Selain kasus positif, pemerintah juga mencatat ada 76.911 orang yang kini berstatus suspek.
345.605 nakes dapat suntikan vaksin dosis kedua
Pada Kamis, pemerintah juga melaporkan update data vaksinasi Covid-19 kepada tenaga kesehatan (nakes).
Hingga pukul 12.00 WIB, Kamis, pemerintah mendata ada 1.468.764 tenaga kesehatan yang menjadi sasaran vaksinasi Covid-19.
Dari data tersebut sebanyak 345.605 tenaga kesehatan sudah mendapat vaksinasi dosis kedua.
Angka itu didapatkan setelah mengalami penambahan jumlah tenaga kesehatan yang divaksinasi sebanyak 66.354 dalam 24 jam terakhir.
Sementara tenaga kesehatan yang baru mendapatkan vaksinasi dosis pertama tercatat ada 1.017.168 orang setelah sebelumnya bertambah sebanyak 47.640 orang.
Adapun pemerintah menargetkan akan melakukan vaksinasi Covid-19 terhadap total 181.554.465 orang penduduk Indonesia atau sekitar 70 persen dari total populasi.
Untuk diketahui, vaksinasi Covid-19 diberikan sebanyak dua dosis dan penyuntikannya dilakukan sebanyak dua kali dalam rentang 14 hari.

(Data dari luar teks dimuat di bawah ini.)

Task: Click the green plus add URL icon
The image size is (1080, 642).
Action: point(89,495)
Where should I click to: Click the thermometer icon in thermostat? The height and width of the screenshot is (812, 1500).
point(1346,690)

Hal itu dilakukan untuk mencapai kekebalan kelompok atau herd immunity terhadap penyakit yang disebabkan virus SARS-CoV-2 itu.
Vaksin untuk masyarakat umum
Kepala Kantor Staf Kepresidenan (KSP) Moeldoko mengatakan, masyarakat umum bisa mendapatkan suntikan vaksin Covid-19 pada April 2021.
Vaksinasi untuk masyarakat umum ini akan memprioritaskan daerah yang dinilai rentan penularan Covid-19 dan kawasan padat penduduk.
"Warga biasa bisa mendapatkan vaksin Covid-19 sekitar-sekitar bulan Apri
Menurut Moeldoko, alasan diprioritaskannya vaksin di daerah-daerah tersebut agar memutus penularan di kawasan padat yang nantinya berdampak pada menurunnya kasus Covid-19.
"Menjadi prioritas karena vaksin tujuannya adalah untuk memotong transmisi. Jadi kalau penduduknya padat, itu menjadi prioritas," tegasnya.
"Kalau daerah (zona) merah akan jadi prioritas. Apalagi yang (zona) hitam," tutur Moeldoko.
Mantan Panglima TNI ini menyebut, pengaturan terkait kelompok yang akan divaksinasi, waktu pelaksanaan dan tahapan serta prioritasnya sudah diatur Kementerian Kesehatan.
Sebelumnya, Presiden Joko Widodo mengatakan, vaksinasi Covid-19 untuk petugas pelayanan publik akan dimulai pekan depan.